▶ Qué se pide:
**A)** Cita literalmente el pasaje del texto sobre Austerlitz que comienza con "El retorno del pasado tiene" y sigue hasta "de los sueños.".
**B)** Responde con datos del texto sobre Austerlitz:
(i) En lugar del tiempo, ¿entre qué se mueven los vivos y los muertos según Austerlitz?
(ii) ¿En qué condiciones resultan visibles los vivos a los ojos de los muertos?
(iii) ¿A través de qué medios se tiene la ilusión de que los muertos se hacen visibles?
**C)** Prosigue el texto sobre Austerlitz desde el punto en que termina.

▶ Fragmento proporcionado:
“No me parece, dijo Austerlitz, que comprendamos las leyes que rigen el retorno del pasado, pero cada vez me parece más como si no hubiera tiempo, sino diversos espacios, imbricados entre sí, entre los que los vivos y los muertos, según el talante en que se encuentran, van de un lado a otro, y cuanto más lo pienso tanto más me parece que nosotros, los que todavía nos encontramos con vida, a los ojos de los muertos somos irreales y solo a veces, en determinadas condiciones de luz y requisitos atmosféricos, resultamos visibles”.
El retorno del pasado tiene sus leyes, según Austerlitz, el curioso personaje que ocupa todas y cada una de las páginas de esta obra de Sebald, que escapan a nuestra comprensión. Aquellos, entre los que me cuento, que le dan vueltas y vueltas al pasado sufrimos debido a esa incapacidad de acceder al pasado, incapaces de comprender las leyes que rigen ese acceso. En un intento por penetrarlo, Austerlitz llega al extremo de negar al tiempo remplazándolo por unos espacios en los que se trasladan vivos y muertos y en los que somos los vivos los irreales y que solo somos percibidos por los muertos en ciertas condiciones ambientales. Nunca se me había pasado por la cabeza que seamos invisibles a los muertos cuando lo que tenemos la ilusión de que son ellos los que se hacen visibles a través de médiums, de alucinaciones o en el mundo de los sueños.

[Entradas guardadas]
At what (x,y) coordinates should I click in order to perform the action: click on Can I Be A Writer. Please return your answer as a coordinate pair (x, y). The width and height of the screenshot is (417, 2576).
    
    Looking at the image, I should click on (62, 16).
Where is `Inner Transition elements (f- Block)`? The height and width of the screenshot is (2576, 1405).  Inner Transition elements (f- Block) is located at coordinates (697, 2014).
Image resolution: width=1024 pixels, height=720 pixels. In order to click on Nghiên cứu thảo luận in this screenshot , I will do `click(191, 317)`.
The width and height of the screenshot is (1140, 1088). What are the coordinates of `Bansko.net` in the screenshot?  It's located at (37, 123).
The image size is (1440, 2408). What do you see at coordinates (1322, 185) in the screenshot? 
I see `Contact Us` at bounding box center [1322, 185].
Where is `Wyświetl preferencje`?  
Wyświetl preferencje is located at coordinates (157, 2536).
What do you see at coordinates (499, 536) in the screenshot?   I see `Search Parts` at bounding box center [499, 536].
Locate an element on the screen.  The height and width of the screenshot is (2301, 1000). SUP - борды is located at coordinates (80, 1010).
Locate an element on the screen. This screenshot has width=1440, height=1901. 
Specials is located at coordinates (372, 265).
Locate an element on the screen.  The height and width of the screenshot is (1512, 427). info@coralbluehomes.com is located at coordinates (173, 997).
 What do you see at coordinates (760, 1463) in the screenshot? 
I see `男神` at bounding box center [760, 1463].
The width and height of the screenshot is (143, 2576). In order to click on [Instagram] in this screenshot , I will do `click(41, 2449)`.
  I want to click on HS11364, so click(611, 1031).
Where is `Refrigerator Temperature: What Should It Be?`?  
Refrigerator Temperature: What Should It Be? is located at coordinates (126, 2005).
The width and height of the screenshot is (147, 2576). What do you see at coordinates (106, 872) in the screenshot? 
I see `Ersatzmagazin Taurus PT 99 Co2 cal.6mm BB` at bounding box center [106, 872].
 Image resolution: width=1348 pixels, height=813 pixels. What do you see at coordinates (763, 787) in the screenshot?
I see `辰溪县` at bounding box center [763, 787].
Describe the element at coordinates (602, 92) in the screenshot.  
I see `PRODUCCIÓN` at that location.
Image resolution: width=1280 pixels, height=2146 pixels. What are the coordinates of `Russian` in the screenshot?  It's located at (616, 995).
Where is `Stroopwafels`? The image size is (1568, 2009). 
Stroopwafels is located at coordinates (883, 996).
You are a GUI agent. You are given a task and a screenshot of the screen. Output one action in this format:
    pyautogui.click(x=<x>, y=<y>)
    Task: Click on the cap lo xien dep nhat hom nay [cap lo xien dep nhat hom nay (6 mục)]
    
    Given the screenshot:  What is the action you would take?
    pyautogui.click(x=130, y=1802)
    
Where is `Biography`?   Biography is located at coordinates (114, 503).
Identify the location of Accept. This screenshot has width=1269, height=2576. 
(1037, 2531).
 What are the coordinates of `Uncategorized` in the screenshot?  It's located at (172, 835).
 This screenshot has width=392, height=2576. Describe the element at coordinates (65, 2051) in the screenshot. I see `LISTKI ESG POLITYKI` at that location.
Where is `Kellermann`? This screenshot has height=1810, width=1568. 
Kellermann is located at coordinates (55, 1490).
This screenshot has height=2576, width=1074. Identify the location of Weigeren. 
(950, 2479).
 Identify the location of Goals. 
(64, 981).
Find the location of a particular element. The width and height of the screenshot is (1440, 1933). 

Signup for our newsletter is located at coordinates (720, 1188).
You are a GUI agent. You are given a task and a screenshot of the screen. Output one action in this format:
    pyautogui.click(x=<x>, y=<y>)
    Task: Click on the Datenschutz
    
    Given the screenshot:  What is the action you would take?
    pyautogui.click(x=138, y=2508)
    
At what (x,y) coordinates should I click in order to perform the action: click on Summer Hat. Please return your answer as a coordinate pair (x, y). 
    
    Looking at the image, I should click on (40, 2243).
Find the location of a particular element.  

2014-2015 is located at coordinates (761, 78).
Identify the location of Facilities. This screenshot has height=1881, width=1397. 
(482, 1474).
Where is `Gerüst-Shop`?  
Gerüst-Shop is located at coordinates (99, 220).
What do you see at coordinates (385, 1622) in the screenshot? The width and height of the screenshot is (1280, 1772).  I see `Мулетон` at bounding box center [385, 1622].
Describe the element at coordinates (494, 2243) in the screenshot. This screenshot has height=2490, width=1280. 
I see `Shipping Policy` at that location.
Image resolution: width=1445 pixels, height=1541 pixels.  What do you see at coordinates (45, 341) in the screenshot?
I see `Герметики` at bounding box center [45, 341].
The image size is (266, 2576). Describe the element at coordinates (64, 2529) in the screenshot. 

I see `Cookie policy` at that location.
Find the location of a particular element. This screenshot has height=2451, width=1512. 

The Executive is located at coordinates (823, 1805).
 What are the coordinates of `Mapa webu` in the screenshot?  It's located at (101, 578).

▶ Problemas resueltos:
**A)**
El retorno del pasado tiene sus leyes, según Austerlitz, el curioso personaje que ocupa todas y cada una de las páginas de esta obra de Sebald, que escapan a nuestra comprensión. Aquellos, entre los que me cuento, que le dan vueltas y vueltas al pasado sufrimos debido a esa incapacidad de acceder al pasado, incapaces de comprender las leyes que rigen ese acceso. En un intento por penetrarlo, Austerlitz llega al extremo de negar al tiempo remplazándolo por unos espacios en los que se trasladan vivos y muertos y en los que somos los vivos los irreales y que solo somos percibidos por los muertos en ciertas condiciones ambientales. Nunca se me había pasado por la cabeza que seamos invisibles a los muertos cuando lo que tenemos la ilusión de que son ellos los que se hacen visibles a través de médiums, de alucinaciones o en el mundo de los sueños.

**B)**
(i) Entre diversos espacios, imbricados entre sí.
(ii) En determinadas condiciones de luz y requisitos atmosféricos.
(iii) A través de médiums, de alucinaciones o en el mundo de los sueños.

**C)**
Aunque pretenda con lo anterior explicar lo dicho por Sebald, sé que lo misterioso de esa cita me seguirá siendo motivo de inquietud y que el subrayado de línea torpe realizado con un resaltador amarillo se mantendrá ahí imborrable como la impresión que me causó leerlo en el pasado. De esos espacios que se sobreponen tenemos conocimiento cuando en las noches intentamos dormir y llegan los pensamientos, algunos deseados y bienvenidos pero otros desagradables y machacadores, que se van colocando unos encima de los otros generándonos un malestar que nos impide conciliar el anhelado sueño. A eso se suma el malestar físico, el dolor de las articulaciones, la incomodidad de la postura y una ansiedad creciente fruto del enlazamiento de lo físico con lo mental.
Sería más soportable si lo vivido en noches de insomnio no repercutiera en la vida diurna, pero, por desgracia, no es así como se dan las cosas. No pretendo generalizar, ni mucho menos, como tampoco me considero excepcional en mis experiencias nocturnas que no han sido de toda la vida sino especialmente de los últimos tiempos en los que ciertas circunstancias han hecho menos soportables las horas nocturnas. Diciendo esto comprendo lo de los espacios que se imbrican mencionados por Sebald, pero no los del mundo de los muertos y de los vivos, sino los de la noche generados mentalmente tendidos en la cama y los del día cuando estamos la mayor parte del tiempo erguidos. Son dos puntos de vista que generan visiones espaciales diferentes casi comparables a los del mundo de los muertos y de los vivos.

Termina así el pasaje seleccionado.